REQUIRED TASK:
Rewrite the lines below as a numbered list, leaving out any blank lines.

___ DATA SHOWN

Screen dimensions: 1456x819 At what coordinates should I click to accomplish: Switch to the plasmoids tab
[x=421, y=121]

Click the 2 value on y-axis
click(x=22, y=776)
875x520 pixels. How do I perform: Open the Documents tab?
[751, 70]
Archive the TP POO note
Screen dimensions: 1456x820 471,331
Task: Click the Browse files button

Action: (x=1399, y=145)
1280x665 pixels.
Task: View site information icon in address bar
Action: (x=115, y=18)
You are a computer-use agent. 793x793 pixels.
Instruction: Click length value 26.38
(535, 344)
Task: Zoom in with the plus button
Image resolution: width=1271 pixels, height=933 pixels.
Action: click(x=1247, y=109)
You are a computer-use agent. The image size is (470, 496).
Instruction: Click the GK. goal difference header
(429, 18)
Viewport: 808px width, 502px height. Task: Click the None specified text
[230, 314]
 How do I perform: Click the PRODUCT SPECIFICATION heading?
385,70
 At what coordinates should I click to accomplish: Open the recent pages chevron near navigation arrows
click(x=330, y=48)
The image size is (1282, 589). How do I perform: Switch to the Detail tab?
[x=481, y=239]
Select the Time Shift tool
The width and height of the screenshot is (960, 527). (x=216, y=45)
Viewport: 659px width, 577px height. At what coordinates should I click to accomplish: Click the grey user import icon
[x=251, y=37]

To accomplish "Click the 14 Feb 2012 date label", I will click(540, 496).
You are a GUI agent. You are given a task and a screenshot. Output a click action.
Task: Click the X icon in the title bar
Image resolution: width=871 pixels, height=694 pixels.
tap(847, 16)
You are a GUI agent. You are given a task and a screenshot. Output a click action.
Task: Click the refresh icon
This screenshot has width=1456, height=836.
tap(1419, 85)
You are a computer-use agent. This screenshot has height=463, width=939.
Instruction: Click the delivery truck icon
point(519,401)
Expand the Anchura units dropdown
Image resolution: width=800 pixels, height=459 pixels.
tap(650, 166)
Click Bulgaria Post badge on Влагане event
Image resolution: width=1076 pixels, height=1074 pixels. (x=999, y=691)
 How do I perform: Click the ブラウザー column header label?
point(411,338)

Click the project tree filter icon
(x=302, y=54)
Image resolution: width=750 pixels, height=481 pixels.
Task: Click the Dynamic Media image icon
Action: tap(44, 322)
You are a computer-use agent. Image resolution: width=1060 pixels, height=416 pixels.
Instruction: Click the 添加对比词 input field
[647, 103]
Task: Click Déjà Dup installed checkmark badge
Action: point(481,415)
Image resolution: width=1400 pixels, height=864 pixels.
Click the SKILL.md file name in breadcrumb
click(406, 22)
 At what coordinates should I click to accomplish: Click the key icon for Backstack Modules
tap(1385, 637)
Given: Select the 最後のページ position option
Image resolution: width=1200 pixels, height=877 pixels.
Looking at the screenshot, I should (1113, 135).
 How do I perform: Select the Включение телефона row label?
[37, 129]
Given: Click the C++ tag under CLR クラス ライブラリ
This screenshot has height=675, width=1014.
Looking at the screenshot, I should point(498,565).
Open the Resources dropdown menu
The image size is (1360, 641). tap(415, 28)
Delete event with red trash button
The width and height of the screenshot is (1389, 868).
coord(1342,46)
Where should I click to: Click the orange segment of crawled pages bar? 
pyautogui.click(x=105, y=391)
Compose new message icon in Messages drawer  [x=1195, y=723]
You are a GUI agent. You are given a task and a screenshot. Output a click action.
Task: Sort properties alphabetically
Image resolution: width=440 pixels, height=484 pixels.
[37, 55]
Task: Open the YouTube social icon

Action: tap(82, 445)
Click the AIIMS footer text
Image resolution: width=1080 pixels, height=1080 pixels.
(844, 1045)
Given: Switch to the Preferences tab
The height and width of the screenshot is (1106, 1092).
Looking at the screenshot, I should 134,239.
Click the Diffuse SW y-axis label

______

EXPECTED OUTPUT:
1. Screen dimensions: 1456x819 At what coordinates should I click to accomplish: Switch to the plasmoids tab
2. [x=421, y=121]
3. Click the 2 value on y-axis
4. click(x=22, y=776)
5. 875x520 pixels. How do I perform: Open the Documents tab?
6. [751, 70]
7. Archive the TP POO note
8. Screen dimensions: 1456x820 471,331
9. Task: Click the Browse files button
10. Action: (x=1399, y=145)
11. 1280x665 pixels.
12. Task: View site information icon in address bar
13. Action: (x=115, y=18)
14. You are a computer-use agent. 793x793 pixels.
15. Instruction: Click length value 26.38
16. (535, 344)
17. Task: Zoom in with the plus button
18. Image resolution: width=1271 pixels, height=933 pixels.
19. Action: click(x=1247, y=109)
20. You are a computer-use agent. The image size is (470, 496).
21. Instruction: Click the GK. goal difference header
22. (429, 18)
23. Viewport: 808px width, 502px height. Task: Click the None specified text
24. [230, 314]
25.  How do I perform: Click the PRODUCT SPECIFICATION heading?
26. 385,70
27.  At what coordinates should I click to accomplish: Open the recent pages chevron near navigation arrows
28. click(x=330, y=48)
29. The image size is (1282, 589). How do I perform: Switch to the Detail tab?
30. [x=481, y=239]
31. Select the Time Shift tool
32. The width and height of the screenshot is (960, 527). (x=216, y=45)
33. Viewport: 659px width, 577px height. At what coordinates should I click to accomplish: Click the grey user import icon
34. [x=251, y=37]
35. To accomplish "Click the 14 Feb 2012 date label", I will click(540, 496).
36. You are a GUI agent. You are given a task and a screenshot. Output a click action.
37. Task: Click the X icon in the title bar
38. Image resolution: width=871 pixels, height=694 pixels.
39. tap(847, 16)
40. You are a GUI agent. You are given a task and a screenshot. Output a click action.
41. Task: Click the refresh icon
42. This screenshot has width=1456, height=836.
43. tap(1419, 85)
44. You are a computer-use agent. This screenshot has height=463, width=939.
45. Instruction: Click the delivery truck icon
46. point(519,401)
47. Expand the Anchura units dropdown
48. Image resolution: width=800 pixels, height=459 pixels.
49. tap(650, 166)
50. Click Bulgaria Post badge on Влагане event
51. Image resolution: width=1076 pixels, height=1074 pixels. (x=999, y=691)
52.  How do I perform: Click the ブラウザー column header label?
53. point(411,338)
54. Click the project tree filter icon
55. (x=302, y=54)
56. Image resolution: width=750 pixels, height=481 pixels.
57. Task: Click the Dynamic Media image icon
58. Action: tap(44, 322)
59. You are a computer-use agent. Image resolution: width=1060 pixels, height=416 pixels.
60. Instruction: Click the 添加对比词 input field
61. [647, 103]
62. Task: Click Déjà Dup installed checkmark badge
63. Action: point(481,415)
64. Image resolution: width=1400 pixels, height=864 pixels.
65. Click the SKILL.md file name in breadcrumb
66. click(406, 22)
67.  At what coordinates should I click to accomplish: Click the key icon for Backstack Modules
68. tap(1385, 637)
69. Given: Select the 最後のページ position option
70. Image resolution: width=1200 pixels, height=877 pixels.
71. Looking at the screenshot, I should (1113, 135).
72.  How do I perform: Select the Включение телефона row label?
73. [37, 129]
74. Given: Click the C++ tag under CLR クラス ライブラリ
75. This screenshot has height=675, width=1014.
76. Looking at the screenshot, I should point(498,565).
77. Open the Resources dropdown menu
78. The image size is (1360, 641). tap(415, 28)
79. Delete event with red trash button
80. The width and height of the screenshot is (1389, 868).
81. coord(1342,46)
82. Where should I click to: Click the orange segment of crawled pages bar? 
83. pyautogui.click(x=105, y=391)
84. Compose new message icon in Messages drawer  [x=1195, y=723]
85. You are a GUI agent. You are given a task and a screenshot. Output a click action.
86. Task: Sort properties alphabetically
87. Image resolution: width=440 pixels, height=484 pixels.
88. [37, 55]
89. Task: Open the YouTube social icon
90. Action: tap(82, 445)
91. Click the AIIMS footer text
92. Image resolution: width=1080 pixels, height=1080 pixels.
93. (844, 1045)
94. Given: Switch to the Preferences tab
95. The height and width of the screenshot is (1106, 1092).
96. Looking at the screenshot, I should 134,239.
97. Click the Diffuse SW y-axis label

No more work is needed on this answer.